Print the passage of the SmartPointClouds description below, starting with "SmartPointClouds converts raw" and going on through "point cloud understanding.".

** Begin Extract to read **

Unsupervised pipeline for transforming raw indoor Terrestrial Laser Scanning (TLS) data into structured smart point clouds with object segmentation, scene graphs, and semantic labeling.
SmartPointClouds converts raw indoor TLS scans into structured, object-aware, and semantically enriched point cloud representations without requiring manually labeled training data.
The project combines structural plane extraction, self-supervised feature learning, superpoint clustering, object-level refinement, zero-shot semantic labeling, and scene graph construction. The main goal is to move beyond raw geometric point clouds toward smart point clouds that are easier to inspect, interpret, and use in downstream applications.
This project is developed as part of a research and thesis workflow on indoor point cloud understanding.
- Fully unsupervised / weakly supervised workflow for indoor TLS scenes
- Structural-first processing for separating floors, walls, ceilings, and clutter
- Hybrid point features combining geometry, normals, RGB, and spatial descriptors
- Self-supervised scene-level embeddings for improved grouping of clutter points
- Superpoint partitioning and region growing for initial object discovery
- Object refinement and instance assembly for fragmented furniture and indoor objects
- Zero-shot semantic labeling using CLIP-style image-language inference
- Scene graph construction for object relationships and spatial reasoning
- Human-readable evaluation outputs such as bounding boxes, label anchors, CSV predictions, and HTML viewers
Raw TLS scans are accurate but difficult to understand directly. They contain millions of points, noise, structural surfaces, furniture, clutter, partial objects, and fragmented geometry.
SmartPointClouds aims to create richer outputs such as:
| Output Layer | Purpose |
|---|---|
| Structural planes | Identify major scene surfaces such as floor, walls, and ceiling |
| Object instances | Group clutter points into object-like regions |
| Semantic labels | Suggest possible object names using zero-shot labeling |
| Scene graph | Represent objects and spatial relationships as nodes and edges |
| Visual inspection files | Support human evaluation through .ply, .csv, and .html outputs |
Potential application areas include indoor mapping, digital twins, facility management, BIM support, robotics, and 3D scene understanding research.
The pipeline is organized into three main layers:
-
Structural Processing
Raw TLS input is denoised, normalized, and separated into structural planes and clutter points. -
Clutter Segmentation and Object Assembly
Clutter points are represented using hybrid features, embedded into a learned latent space, partitioned into superpoints, and refined into object instances. -
Relational and Semantic Layer
Object instances are enriched with zero-shot semantic labels and spatial relationships in a scene graph.

** End Extract to read **
** Begin Supplied material **

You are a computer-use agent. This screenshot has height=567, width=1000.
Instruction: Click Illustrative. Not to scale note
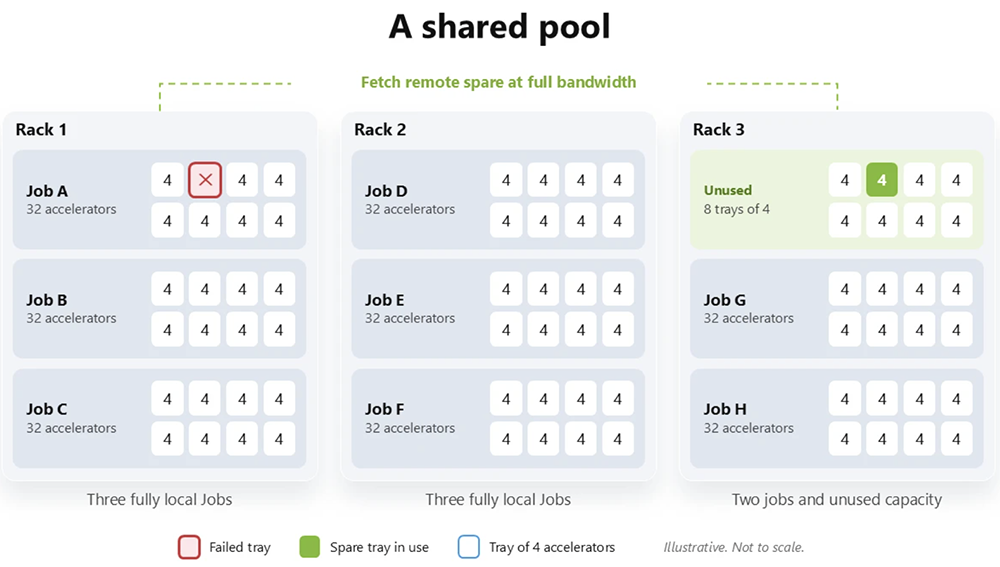[733, 547]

** End Supplied material **

• Solution for this exercise:
SmartPointClouds converts raw indoor TLS scans into structured, object-aware, and semantically enriched point cloud representations without requiring manually labeled training data.
The project combines structural plane extraction, self-supervised feature learning, superpoint clustering, object-level refinement, zero-shot semantic labeling, and scene graph construction. The main goal is to move beyond raw geometric point clouds toward smart point clouds that are easier to inspect, interpret, and use in downstream applications.
This project is developed as part of a research and thesis workflow on indoor point cloud understanding.